◆ **EXERCISE BRIEF**
Set down every entry exactly as given. Pictures are to be left out.

◆ **INPUT MATERIAL**
"""
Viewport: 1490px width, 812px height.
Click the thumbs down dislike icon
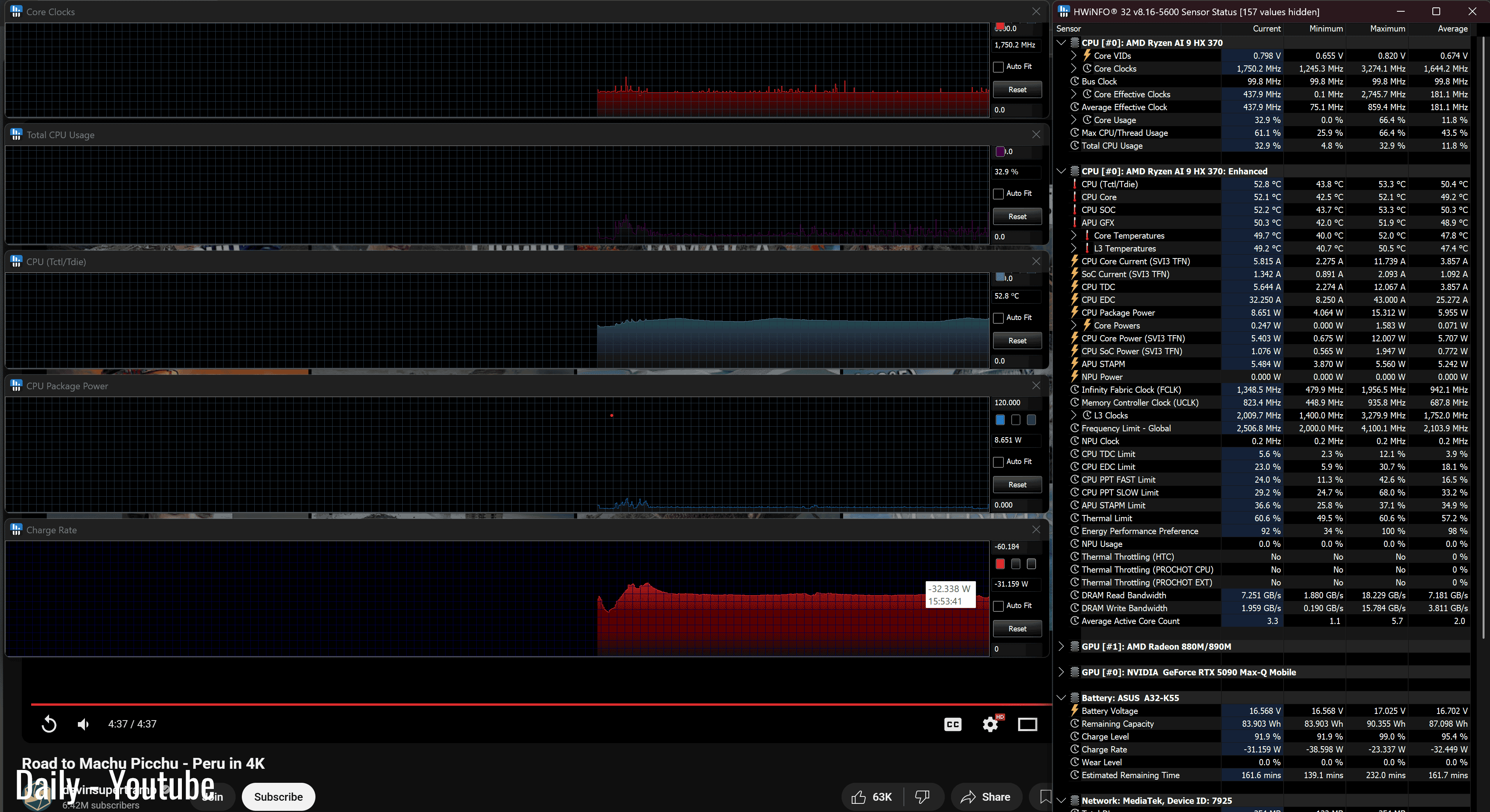click(923, 797)
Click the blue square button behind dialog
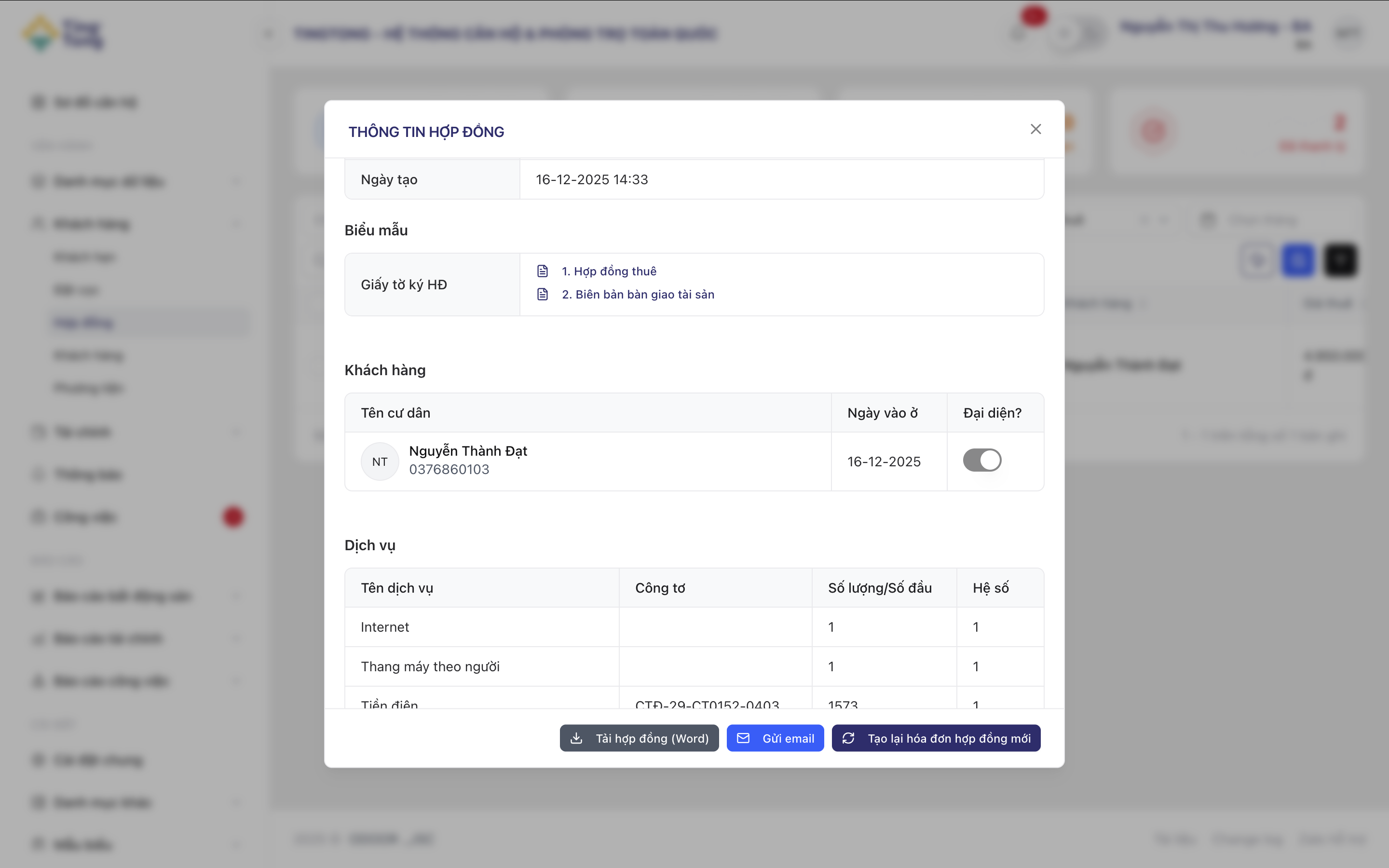Viewport: 1389px width, 868px height. [1298, 260]
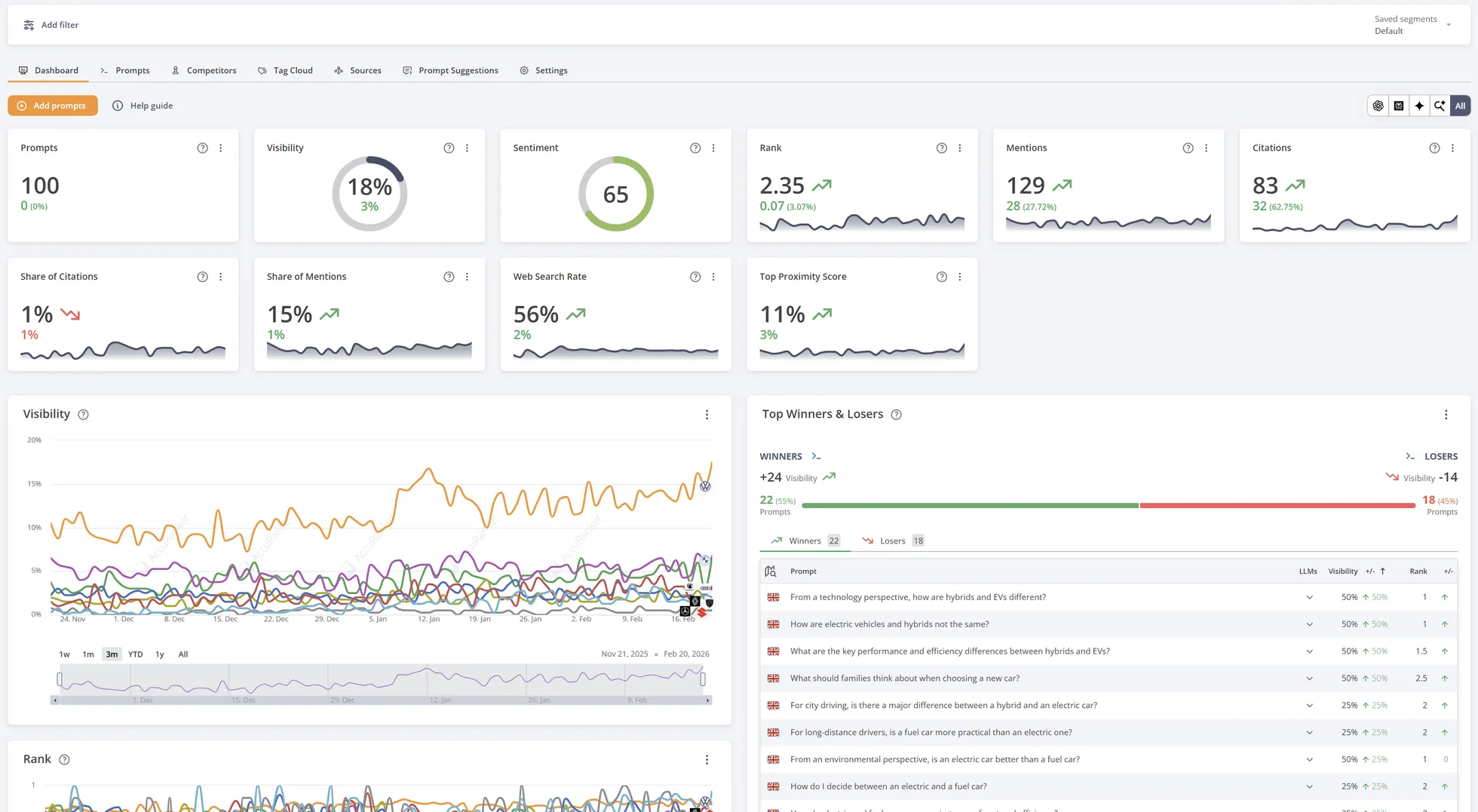Click the AI Search Mode filter icon

(1440, 106)
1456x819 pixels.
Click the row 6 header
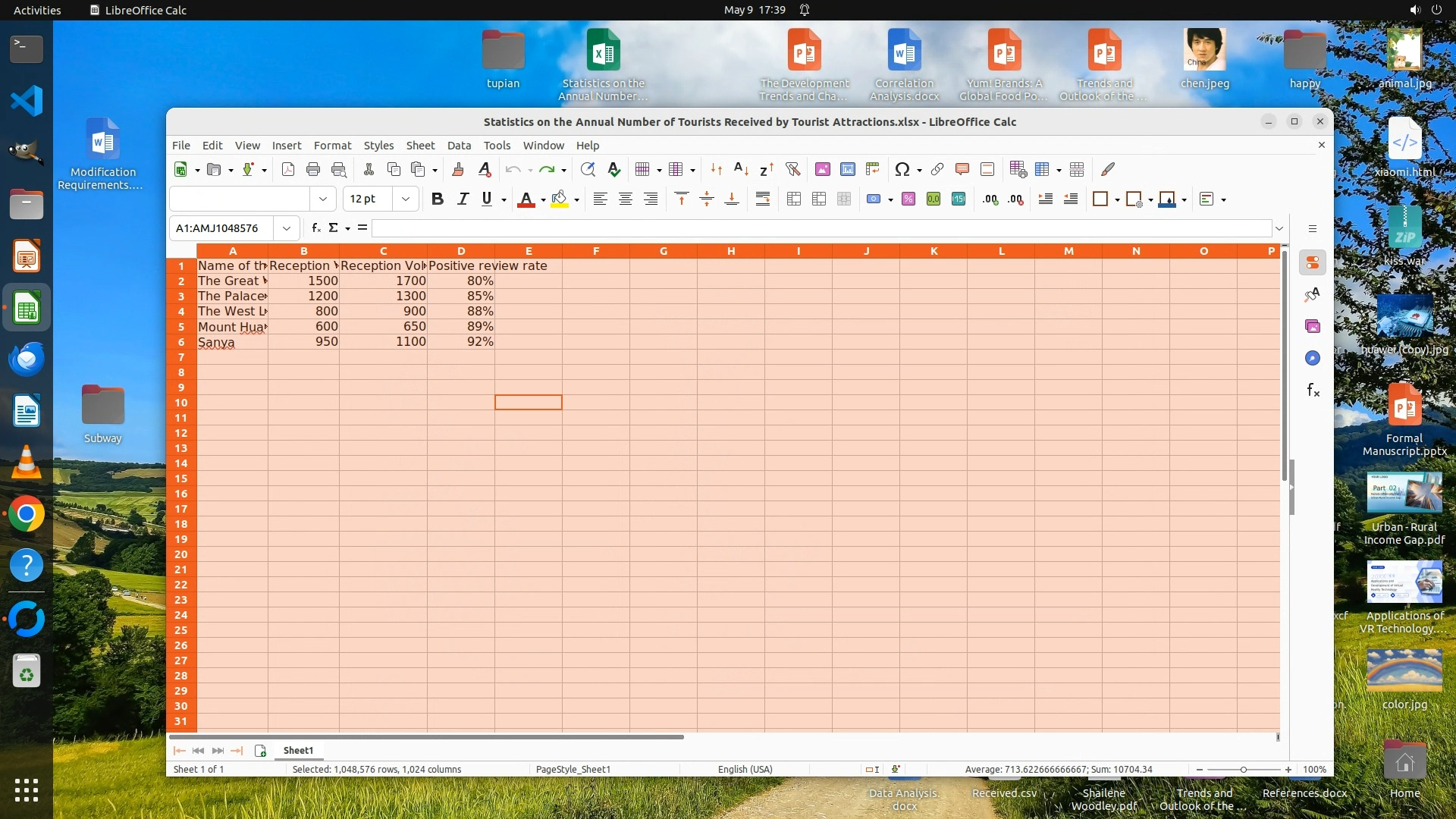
"""
◆ **SOLUTION TO THIS EXERCISE**
Viewport: 1490px width, 812px height.
Click the thumbs down dislike icon
click(923, 797)
Click the blue square button behind dialog
Viewport: 1389px width, 868px height. [1298, 260]
Click the AI Search Mode filter icon

(1440, 106)
1456x819 pixels.
Click the row 6 header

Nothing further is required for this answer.